GPT-OSS-120B Struggles on LiveBench: What’s Going On?

Models & Research

The Engineer

12 Aug 2025 · 3 min read

Recent tests show GPT-OSS-120B faltering on LiveBench, raising questions about the model's true capabilities and the reliability of public benchmarks in gauging performance accurately.

GPT-OSS-120B Struggles on LiveBench: What’s Going On?

Aug 10, 2025

When it comes to large language models (LLMs), benchmarks are crucial for understanding their capabilities and limitations. However, not all benchmarks are created equal. Public benchmarks can be gamed by training models directly on the questions and answers, while private benchmarks like LiveBench offer a more accurate measure of true performance.

The Benchmarking Process

To evaluate the performance of various LLMs, I followed these steps:

Intersection of Scores: I identified LLMs that had scores on both the Artificial Analysis Intelligence Index (AAI) and LiveBench.
- AAI is a composite score from several public benchmarks.
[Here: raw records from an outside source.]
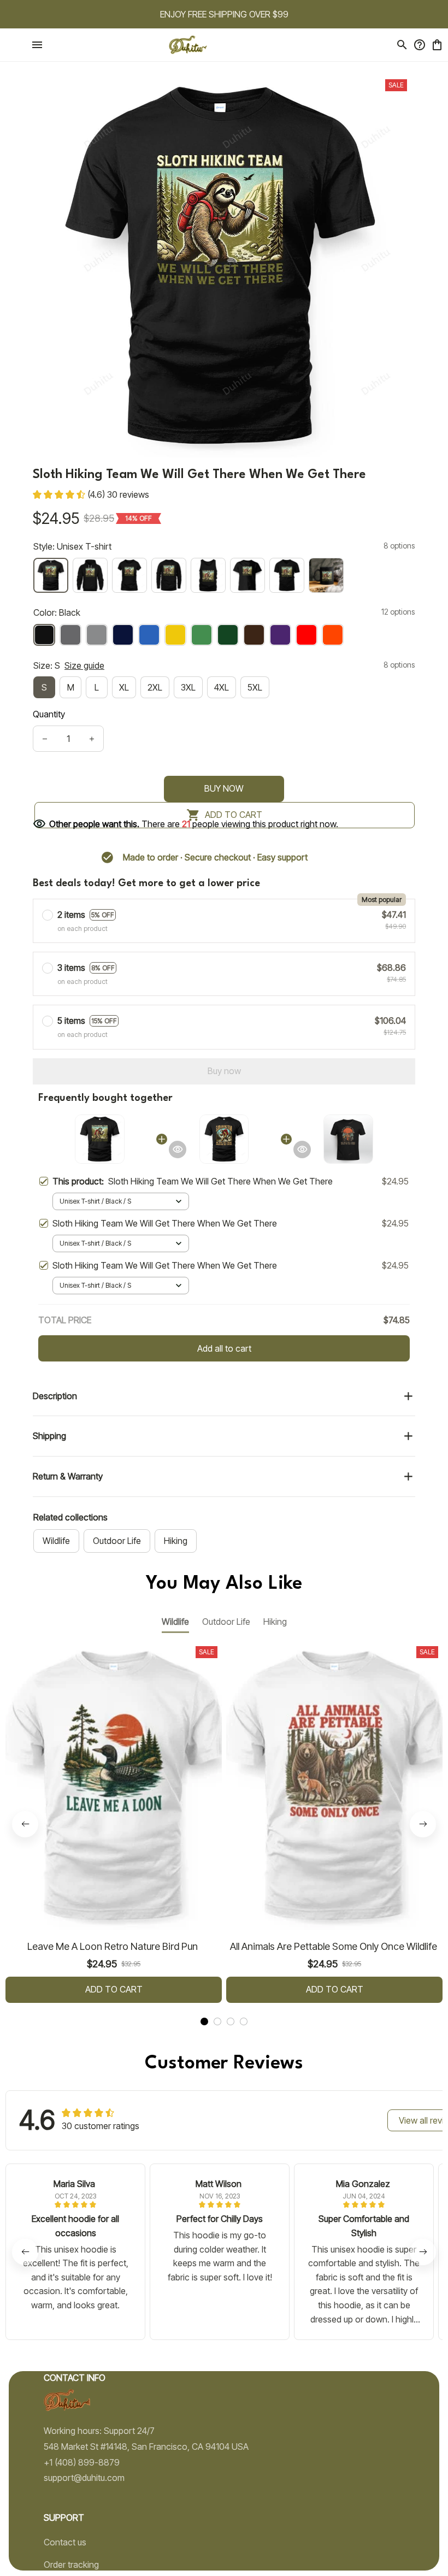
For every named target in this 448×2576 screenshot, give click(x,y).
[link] (39, 34)
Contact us (65, 2542)
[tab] (204, 2021)
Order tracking (71, 2564)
These benchmarks often have publicly available questions and answers, making it possible for labs to train their models specifically to perform well on them.
- LiveBench, on the other hand, is a high-quality private benchmark that releases its questions only after a three-month delay, ensuring they remain secret and reducing the risk of overfitting.
Ranking Models: I ranked the LLMs based on their AAI scores and then by their LiveBench scores.
Difference Calculation: For each model, I calculated the difference between these two rankings to see how their performance changed from public to private benchmarks.

The Results

The chart below summarizes the findings:

Negative Numbers (Red): Models that moved down in ranking on LiveBench compared to AAI. This suggests they may have been overfitted to public benchmark questions.
Positive Numbers (Green): Models that improved their ranking on LiveBench, indicating better generalization.

GPT-OSS-120B: The Outlier

The new GPT-OSS-120B stands out as the model with the most significant drop in performance on LiveBench. Here are the details:

AAI Ranking: 9th place (tied with DeepSeek R1 and Claude 4 Sonnet Thinking)
LiveBench Ranking: 24th place
Ranking Drop: 15 positions

This is concerning, especially when compared to smaller models like Qwen 3 variants (dense 32B and sparse 30B-A3B), which have only a quarter of the parameter count but outperform GPT-OSS-120B on LiveBench. These smaller models can even run efficiently on a two-year-old laptop.

What’s Going On?

The significant drop in performance suggests that GPT-OSS-120B may have been overfitted to public benchmark questions. This means the model was trained or fine-tuned in a way that improved its scores on these benchmarks but did not enhance its true generalization capabilities.

Bias and Context

I care deeply about American AI labs, particularly OpenAI, releasing open-weights models that are genuinely useful. The recent surge of strong, permissively-licensed Chinese models has raised the bar significantly. Models like DeepSeek R1 and Qwen 3 variants continue to shine in both performance and accessibility.

Conclusion

The performance of GPT-OSS-120B on LiveBench is a red flag. It highlights the importance of using private benchmarks to ensure that models are not just optimized for public scores but are genuinely capable. As the AI landscape continues to evolve, it’s crucial for labs to focus on building models that generalize well and provide real value.